Düsseldorf Die plötzliche Ruhe an den Gleisen

Düsseldorf · Ganz Deutschland klagt über den Lokführer-Streik. Ganz Deutschland? Nein. Es gibt Menschen, für die ist der Tarifstreit ein Segen. Sie leben direkt an der Strecke. Und genießen ein paar Tage im Paradies.

Sie hören, dass Sie nichts hören. Der vom Bahnlärm geplagte Dieter Kappel genießt die Ruhe. Wegen des Streiks der Lokführer fährt kein Güterzug vor seinem Haus.
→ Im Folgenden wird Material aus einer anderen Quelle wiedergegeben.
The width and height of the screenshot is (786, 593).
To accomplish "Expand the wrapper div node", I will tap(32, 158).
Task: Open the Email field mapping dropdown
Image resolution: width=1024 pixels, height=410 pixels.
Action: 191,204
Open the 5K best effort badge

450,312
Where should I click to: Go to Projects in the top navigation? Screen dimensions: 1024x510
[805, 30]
Sie hören, dass Sie nichts hören. Der vom Bahnlärm geplagte Dieter Kappel genießt die Ruhe. Wegen des Streiks der Lokführer fährt kein Güterzug vor seinem Haus.

Foto: Andreas Endermann

Monika Sistermann hat gut geschlafen, und das ist jetzt nicht nur eine Floskel, die selbstverständliche Antwort auf eine Höflichkeitsfrage. Ein ruhiger Schlaf ist tatsächlich Luxus für Frau Sistermann. "Ich habe geschlafen wie lange nicht mehr", sagt sie. Denn zum Schlaf, da gehört die Ruhe, doch die gibt es eigentlich nicht dort, wo Frau Sistermann wohnt. Gemeinsam mit ihrem Mann Christopher, den Kindern Annika, Gregor und Rebbeka wohnt sie direkt an den Gleisen, 30 Meter entfernt von einer der meistbefahrenen Güterstrecken Europas, von Genua nach Rotterdam, am Rande steht das Haus der Familie Sistermann in Rath. Und weil die Lokführer der GDL nun streiken, herrscht bei Sistermanns eben Ruhe, Stille, "es ist ein anderes Lebensgefühl", sagt Monika Sistermann.
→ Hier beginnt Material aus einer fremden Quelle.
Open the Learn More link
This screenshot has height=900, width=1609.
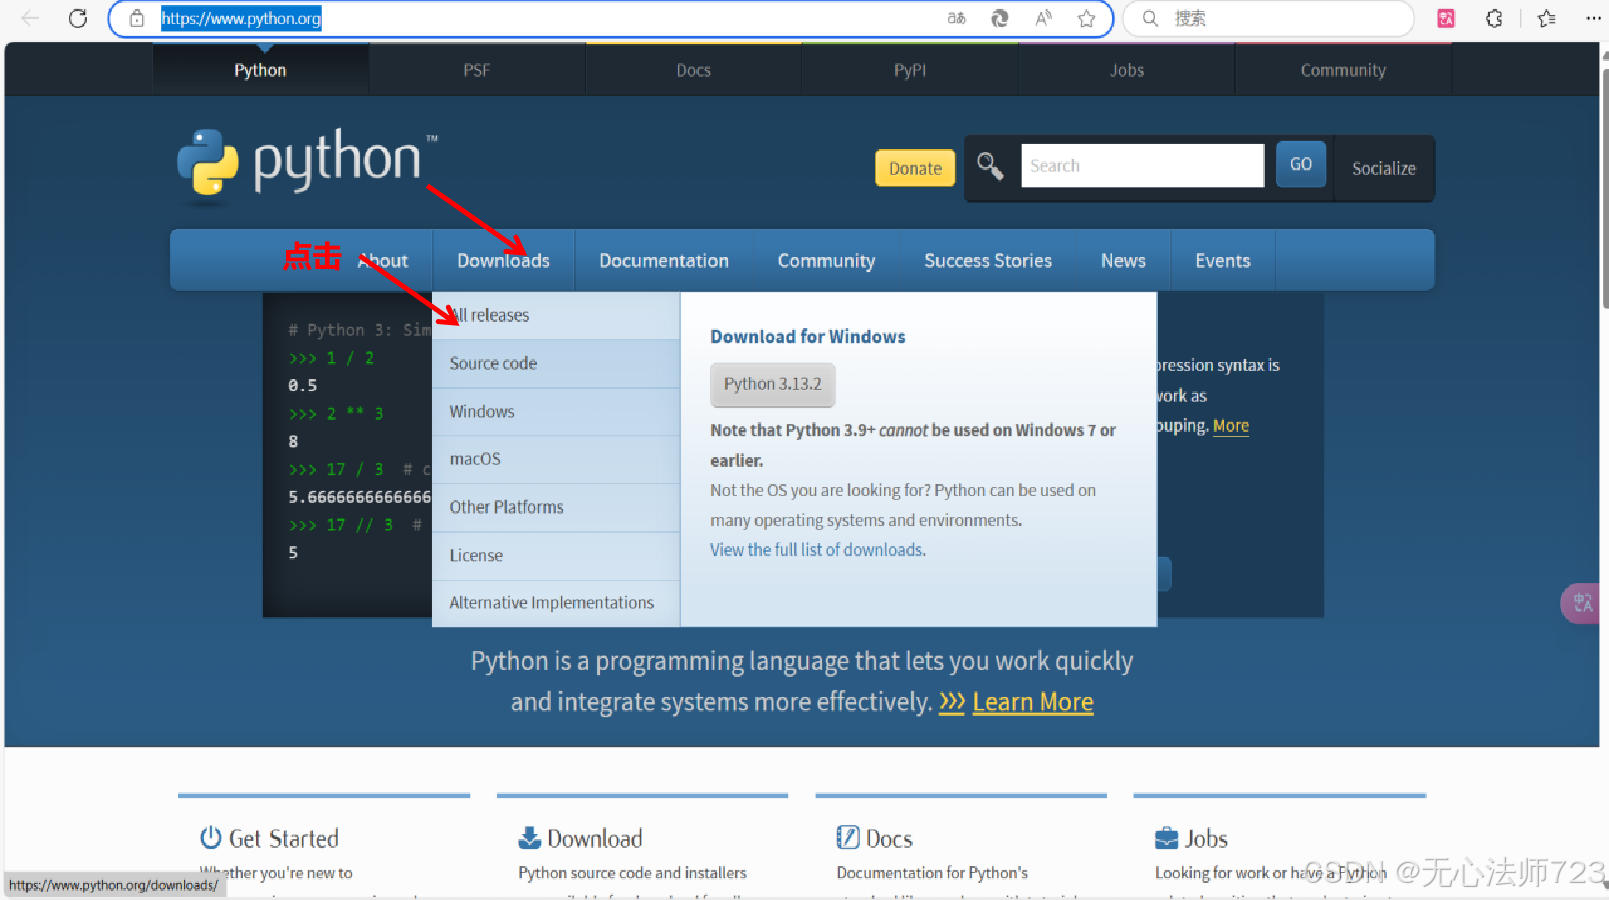[1031, 701]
Normalerweise rollen die Güterzüge 30 Meter entfernt entlang, alle zehn bis 15 Minuten. Wie das ist? Der Boden vibriert, man kann sich nicht mehr bei Zimmerlautstärke unterhalten, wenn die Fenster geöffnet sind. Dabei ist Familie Sistermann wahrlich nicht empfindlich.
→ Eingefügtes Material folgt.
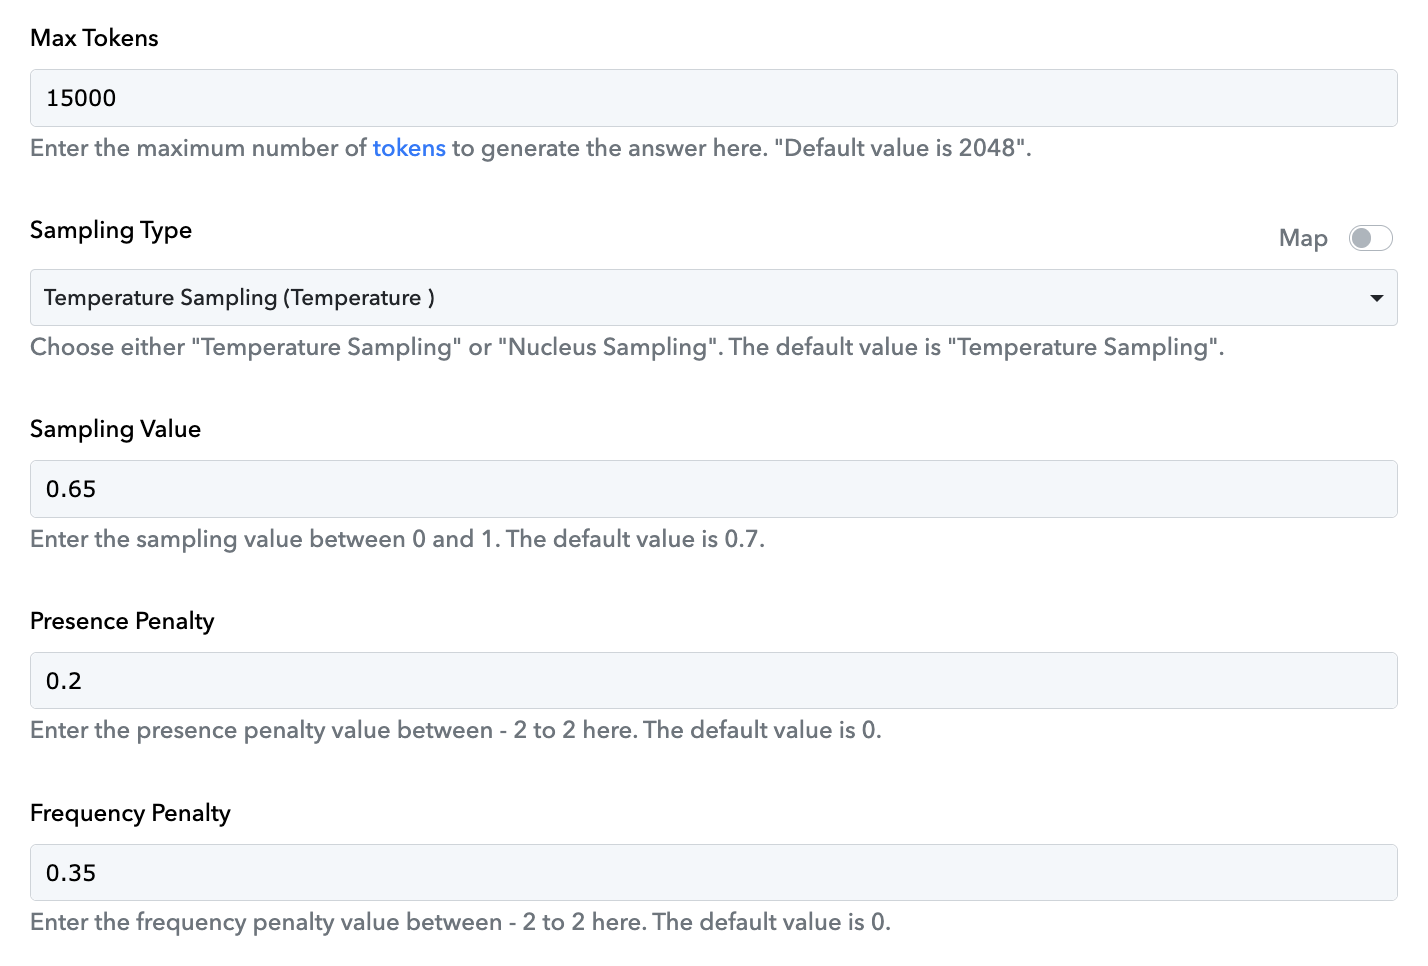The image size is (1428, 966).
Task: Click the Map label beside the switch
Action: [x=1303, y=238]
"Wir wussten ja auch von der Lärm-Belastung", sagt Claudia Pautsch, die Nachbarin der Sistermanns. Sie wohnt seit 2005 in der Straße Am Götzenkothen. Doch am Anfang, da sei die Belastung ja noch nicht so groß gewesen. "Wir erleben eine ständige Steigerung, seit wir hierhin gezogen sind", sagt Frau Pautsch. Erst jetzt, da Stille herrscht, fällt ihr auf, wie groß die Belastung eigentlich ist. "Wie ein Urlaub" sei der Streik der Lokführer. "Ich wünsche mir, dass sie das mal im Sommer machen, dann könnten wir wenigstens einmal im Jahr den Garten richtig nutzen." Auch die Kinder sind genervt. Das liegt aber gar nicht so sehr am Lärm - Kinder seien da weniger empfindlicher - es ist vielmehr das Vibrieren des Bettes, wenn ein Güterzug förmlich durchs Kinderzimmer donnert. Am schlimmsten seien die Pläne der Bahn, die vorsehen, dass sich bis 2025 das Verkehrsaufkommen auf der Strecke verdoppelt. "Ich will mir das gar nicht ausmalen", sagt Frau Pautsch. Zumal die Bahn keine weiteren Lärmschutzmaßnahmen ergreifen will. Bestandsschutz heißt es hier lapidar.

Eine Sicht, die auch Dieter Kappel auf die Palme bringt. Er wohnt am Beverweg, ebenfalls direkt an den Gleisen. Heute Nacht hat er bei offenem Fenster geschlafen, durchgeschlafen, wie er sagt. Vor 30 Jahren hat er sein Haus gebaut, damals hatte man am Wochenende Ruhe, in der Nacht fuhren eh keine Züge, und wenn am Tag welche fuhren, waren die halb so lang und leiser. "Heute hingegen haben Sie nie Ihre Ruhe." Er fordert Lärmschutzmaßnahmen, Geschwindigkeitsbegrenzungen für Güterzüge, leisere Bremsen - im weitesten Sinne will er Schutz. Gemeinsam mit seinem Nachbarn Kaspar Michels hat er 4000 Unterschriften gesammelt. Ob es etwas nützt? Kappel weiß es nicht. Aber immerhin habe Thomas Geisel versprochen, mit der Bahn zu reden, etwas zu machen. "Damals allerdings war Wahlkampf", sagt Kappel.

Er und seine Frau Anni werden heute viel im Garten sein. Es ist zwar kalt zurzeit, aber die Ruhe, die müsse man ja einmal ausnutzen. Bis der Alltag wiederkommt.